When, do you expect to report data, and how are you gonna be able to discern the contribution of,
Right
... of the product on top of that-
Yeah
-agent?
So we're currently in the part one single-agent dose escalation of the STARMAP study. We're hoping to get into the combos by about end of this year, and then, you know, assuming we're at the right exposures, then I think there's an opportunity for us to have initial clinical data second half of next year. That is, of course, contingent on some of the factors I just mentioned. And sorry, what was the second part of the question, Josh?
Discerning the signal from the noise.
Oh, right. That's an important question because we're giving with multiple agents. The easiest way to discern the signal from the noise is if we treat patients who have become relapse refractory and then show a secondary response, and we think that that will be the majority. Probably 90-plus% of the patients enrolled will basically have received a standard of care... By the way, the study's in colorectal cancer initially, but we intend to go pan-tumor. So the standard of care in colorectal is a combination with an EGFR inhibitor, cetuximab. So for instance, if they have a KRAS G12C mutation, they'll get adagrasib plus cetuximab.
About 50% of those patients will be predicted to develop resistance with an amplification, at which point we will layer on our agent, 825, and then hope to show a secondary response, and then that would clearly be discerning the contribution of our component.
Maybe in a minute or less, a review of the kinesin inhibitor and what that has to do with ecDNA.
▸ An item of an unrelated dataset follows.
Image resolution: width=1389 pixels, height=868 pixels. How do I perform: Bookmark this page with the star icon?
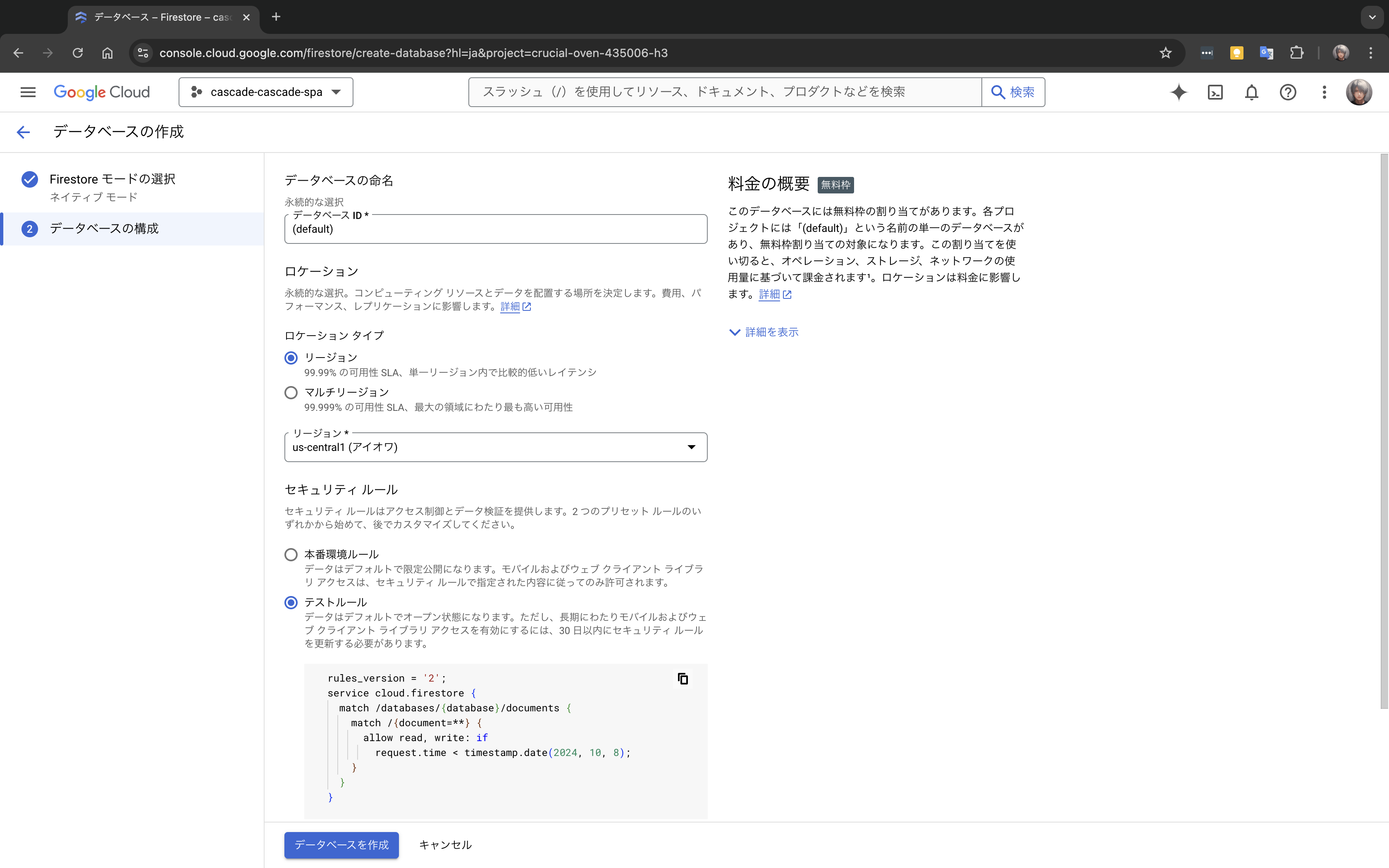point(1165,53)
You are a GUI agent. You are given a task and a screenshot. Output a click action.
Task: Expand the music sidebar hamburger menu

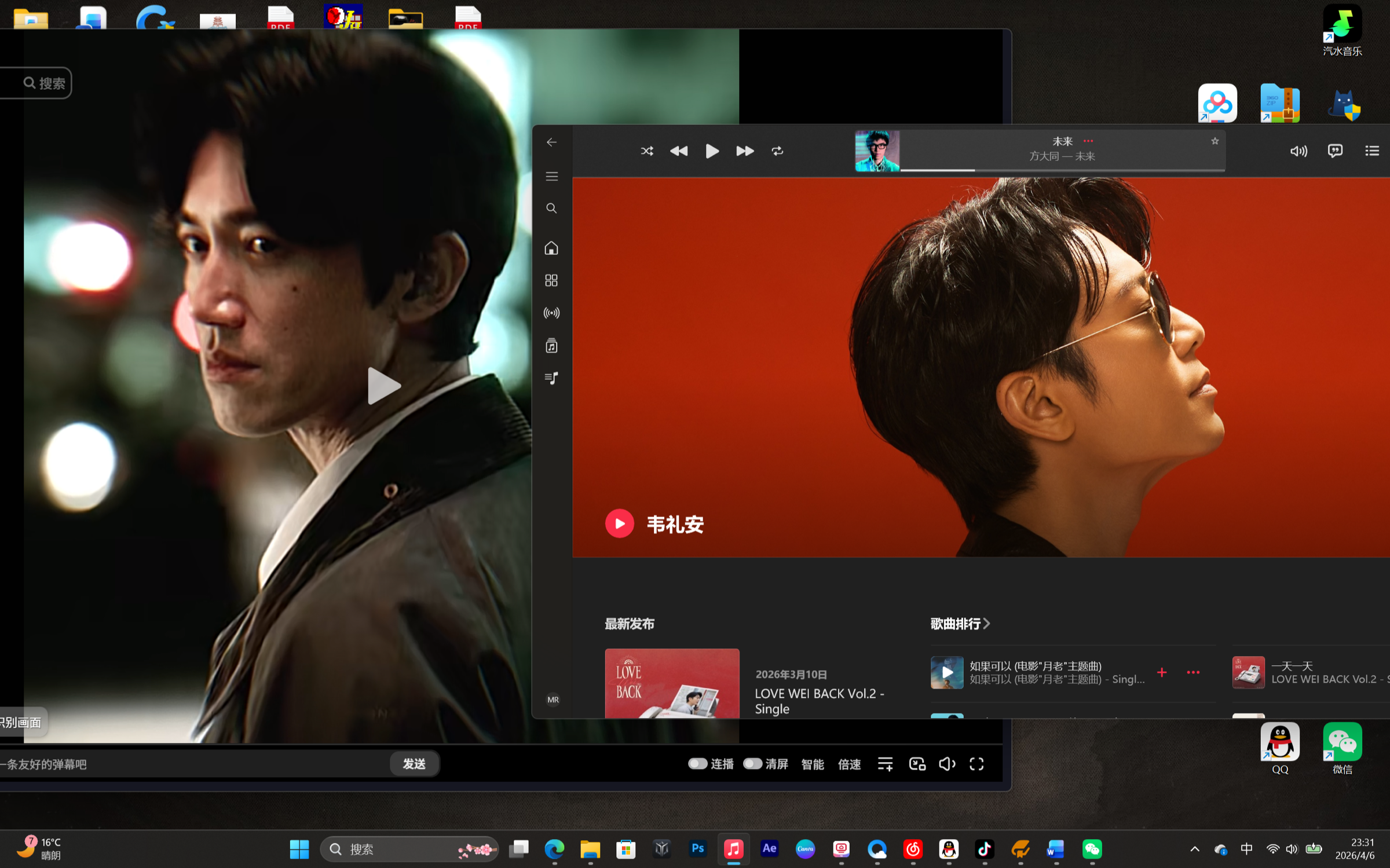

Yeah, and I'm glad we spent... We're keeping one minute for it-
Mm-hmm.
Because the kinesin is our third program. It's a very exciting novel target discovered by Boundless. To our knowledge, no other company is or ever has worked on this. Kinesins are molecular machines that help things move around the cell, and what we have found is that there is a non-essential kinesin, so cells with this knocked out are viable, but it is essential for proper localization of ecDNA during mitosis or cell division. And so when we knock out or pharmacologically inhibit this kinesin, the ecDNA, they inappropriately aggregate, and that actually is cytotoxic to the cells. It kills the cancer cells.
All right. Excellent. I think we're out of time. Zach, thanks so much for giving us the overview of Boundless Bio and your work on ecDNA. Thanks, everyone.
Thanks, Josh. Thanks, everybody, for your attention.